Dengan demikian sebuah organisasi tidak bersifat statis dan linier atau semakin kekinian sebuah organisasi akan semakin sempurna. Bahkan kita akan sering menemui sebuah organisasi yang mengalami siklus seperti makhluk hidup, lahir, mencapai titik puncaknya kemudian menua dan pada akhirnya mati. Namun sebuah organisai yang telah mati ini tidaklah mati selamanya, sebuah organisasi ini akan kembali bangkit (terlahir kembali), kemudian mencapai titik puncak kembali,kemudian menua dan pada akhirnya mati kembali. Sebuah siklus yang kita temui di mana jangka waktu tiap organisasi itu berbeda-beda. Maka bukan berarti kita memasrahkan pada keadaan yang ada. Dengan mengetahui siklus itu, maka kita akan tahu bagaiamana atau tindakan apa yang pas dilakukan dalam setiap fase. Bukan juga berarti kita pasrah harus mengikuti siklus yang ada. Siklus itu ada ketika tak ada (1) pewarisan atau kaderisasi, dan (2) orang yang peduli.
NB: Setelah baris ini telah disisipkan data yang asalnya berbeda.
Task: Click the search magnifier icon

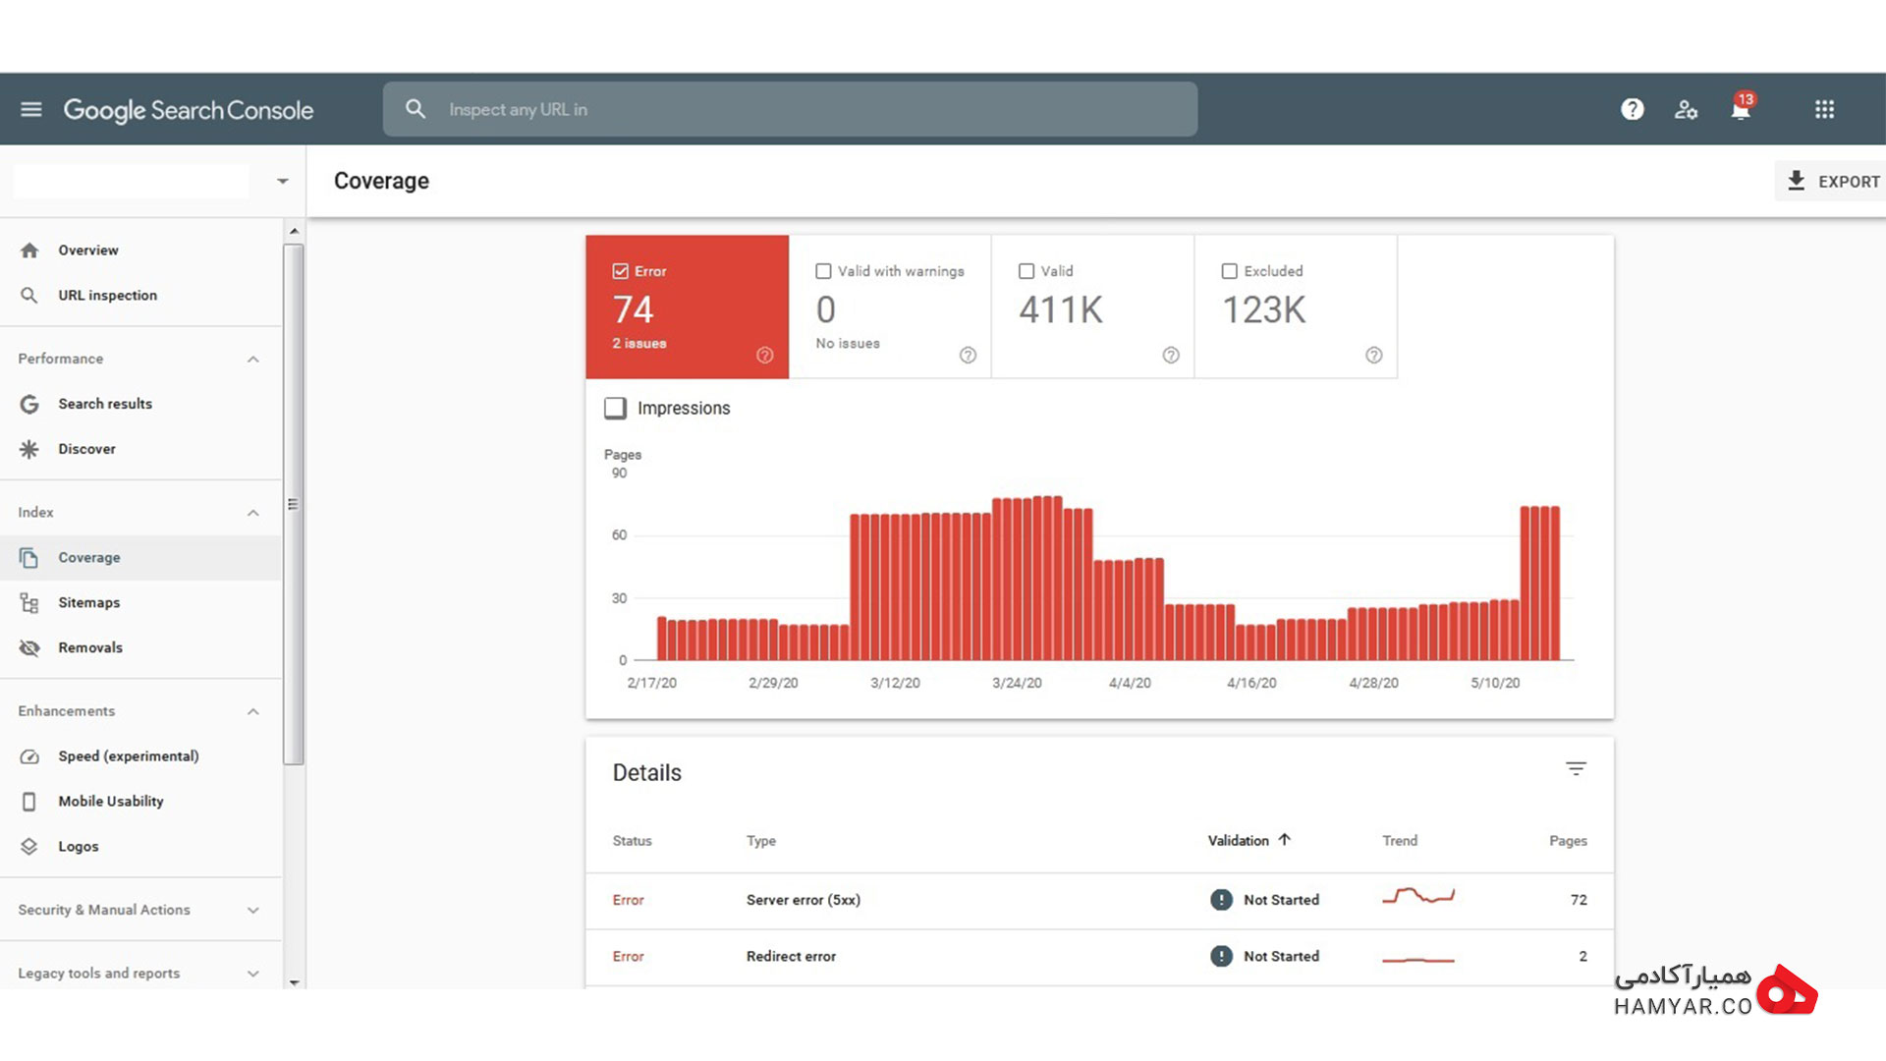Action: [x=416, y=109]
Organisasi lahir pertama kali dalam bentuk komunitas, lalu komunitas mendeklarasikan dirinya sebuah organisasi, organisasi tersebut kemudian mencapai pada masa puncaknya, lalu para generasi emas yang gagal melakukan kaderisasi akan membangga-banggakan dirinya sebagai kambing hitam atas kegagalan kaderisasi. Organisasi kemudian menua dan akhirnya mati. Mati tinggal jasadnya saja, tinggal namanya saja. Namun ruhnya sudah tiada.
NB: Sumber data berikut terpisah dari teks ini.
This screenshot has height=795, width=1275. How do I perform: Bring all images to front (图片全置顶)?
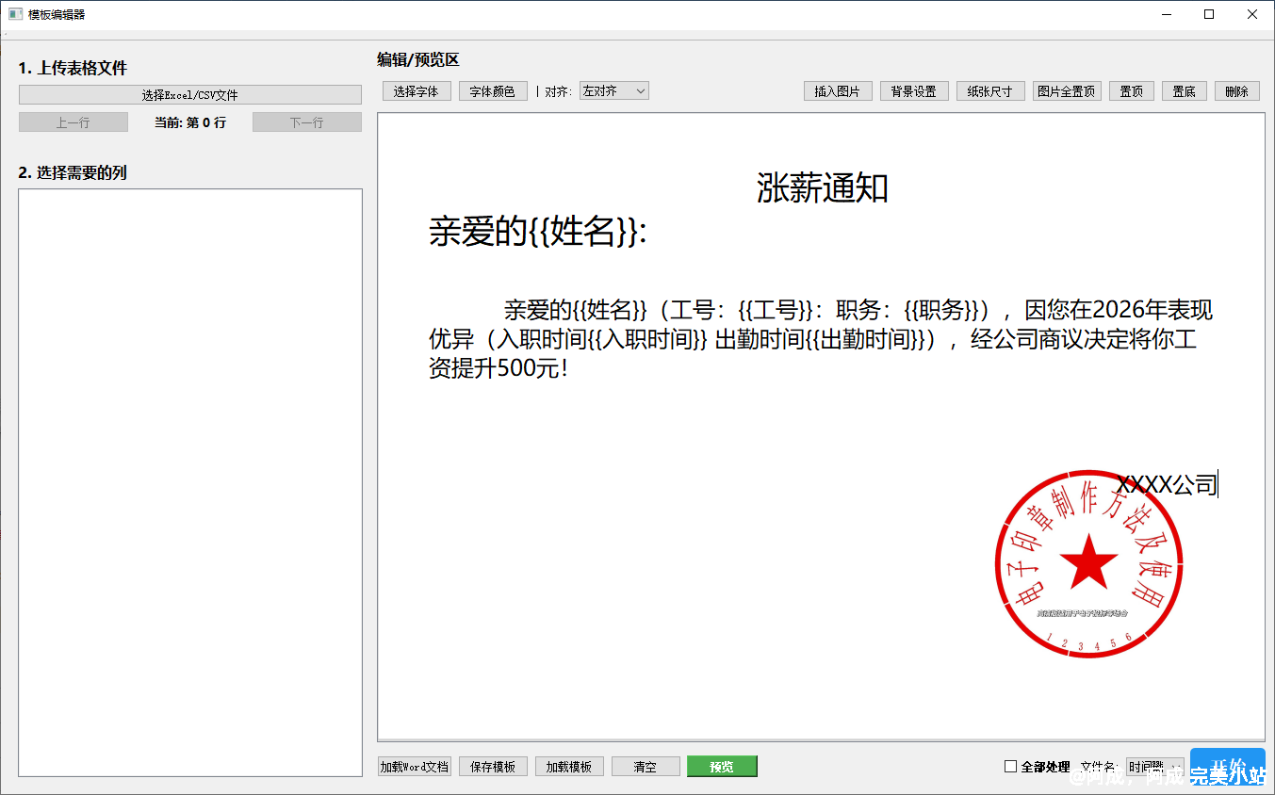[x=1066, y=90]
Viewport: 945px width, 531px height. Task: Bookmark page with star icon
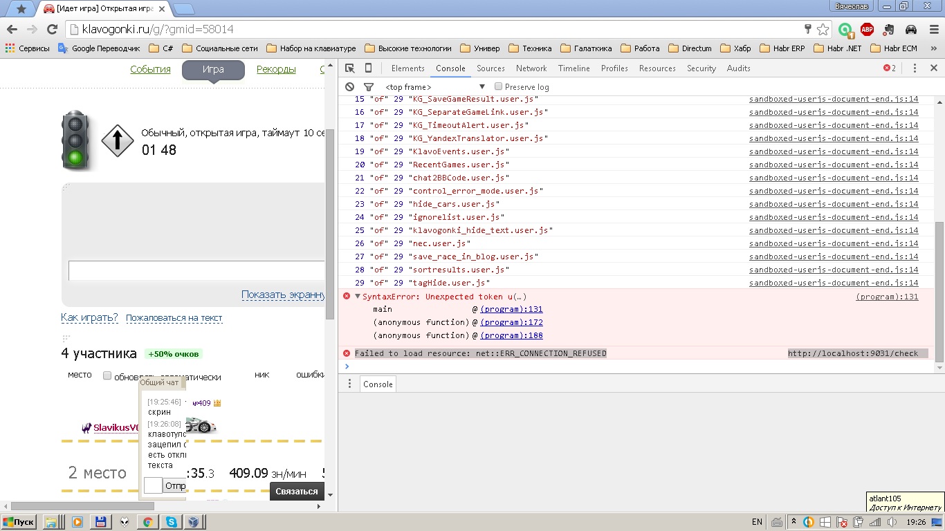click(x=823, y=29)
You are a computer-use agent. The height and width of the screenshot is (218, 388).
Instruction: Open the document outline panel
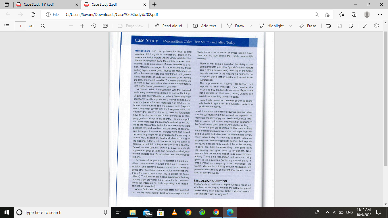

Namun jasad-jasad mati organisasi itu tidak selamanya akan mati, ia akan terlahir kembali seiring dengan berkumpulnya orang-orang yang tersadar bahwa organisasi yang mereka miliki telah mati. Tidak mungkinnya untuk mengharapkan warisan dari generasi sebelumnya, mereka lalu melakukan kaderisasi secara mandiri. Ia kemudian muncul sebagai komunitas dalam jasad organisasi yang telah mati. Menjadikannya sebagai awal dari kebangkitan (terlahirnya) dari organisasi yang telah mati.

Maka kita beruntung di dakwah sekolah ada konsep yang memungkinkan selalu ada komunitas-komunitas dalam organisasi, artinya organisasi akan selalu muda, dan muda artinya akan memunculkan progresivitas yang kondusif. Sebuah organisasi lantas tak akan merasa berada pada puncak kejayaan.

Masalahnya, lalu bagaimana bila komunitas di dalam organisasi itu telah tua?
Acong kemudian menjadi salah satu alternatifnya. Nah apa itu acong?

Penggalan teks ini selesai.